**Information supplied**
******************************

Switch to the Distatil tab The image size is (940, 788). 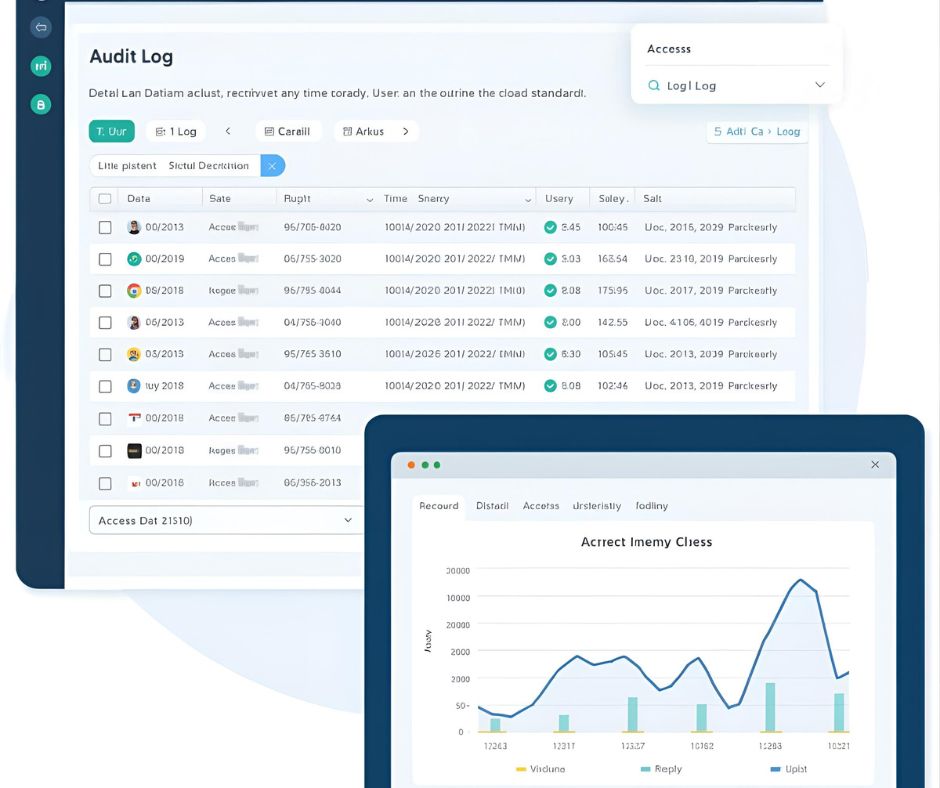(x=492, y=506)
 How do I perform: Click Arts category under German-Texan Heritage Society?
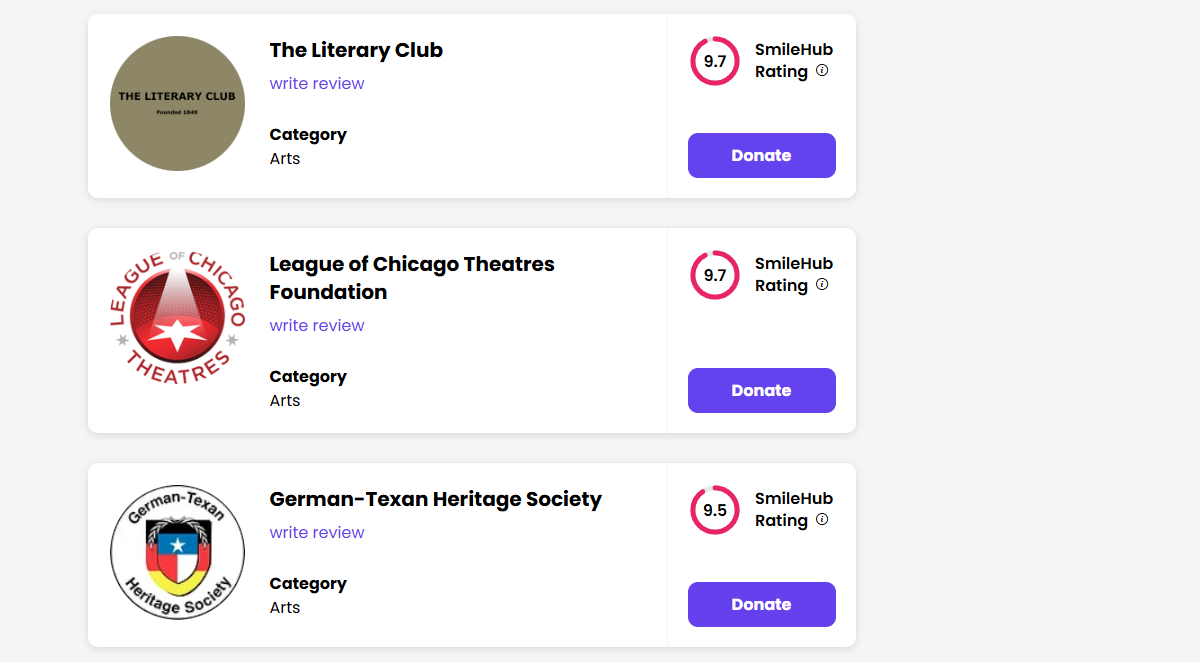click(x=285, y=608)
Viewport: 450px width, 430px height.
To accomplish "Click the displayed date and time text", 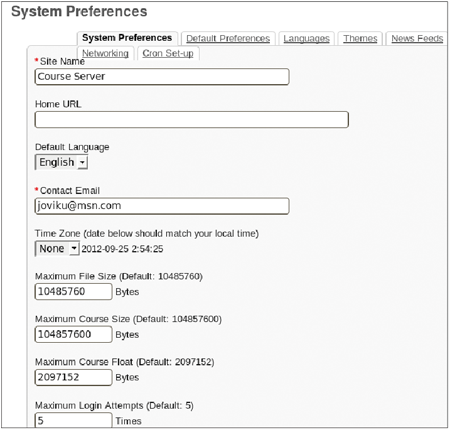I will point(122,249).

******************************

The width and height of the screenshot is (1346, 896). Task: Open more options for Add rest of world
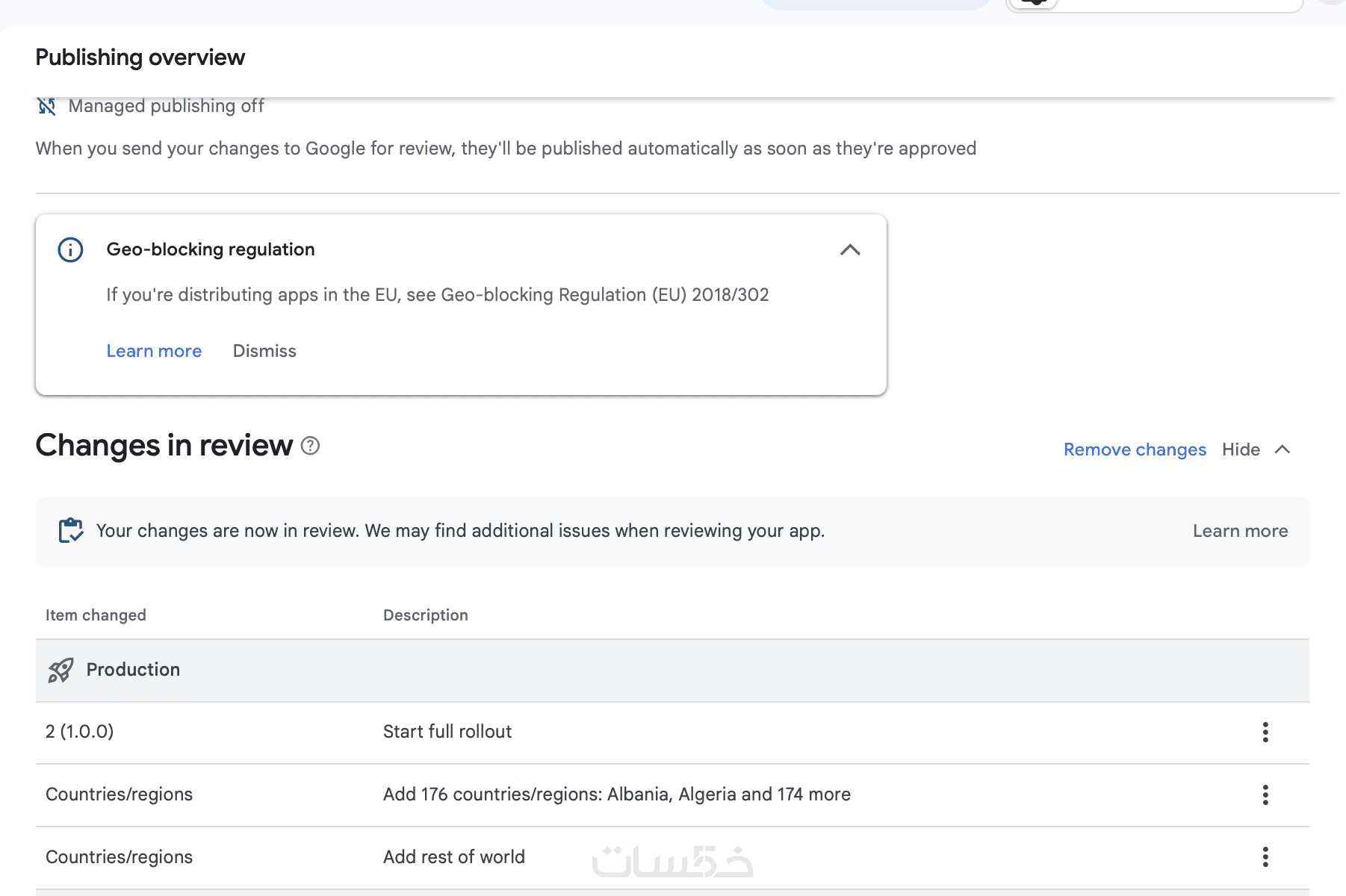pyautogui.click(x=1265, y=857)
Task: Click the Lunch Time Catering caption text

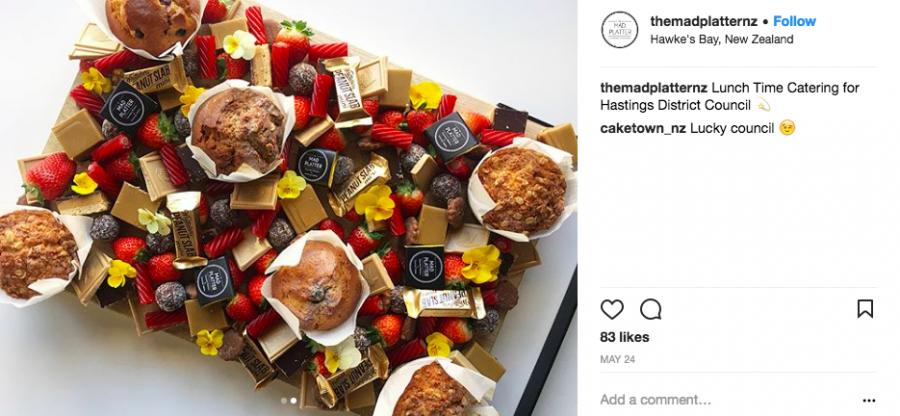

******************************

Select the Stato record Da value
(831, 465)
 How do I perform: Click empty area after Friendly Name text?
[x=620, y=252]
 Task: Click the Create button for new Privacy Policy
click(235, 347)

******************************

**What you will do**
Retype the lines above exactly as they appear, from the line containing "The width and" through the line containing "Task: Click the Lunch", and leave out any pictures.

**Result below**
The width and height of the screenshot is (1346, 896). Task: Open more options for Add rest of world
pyautogui.click(x=1265, y=857)
Task: Click the Lunch Time Catering caption text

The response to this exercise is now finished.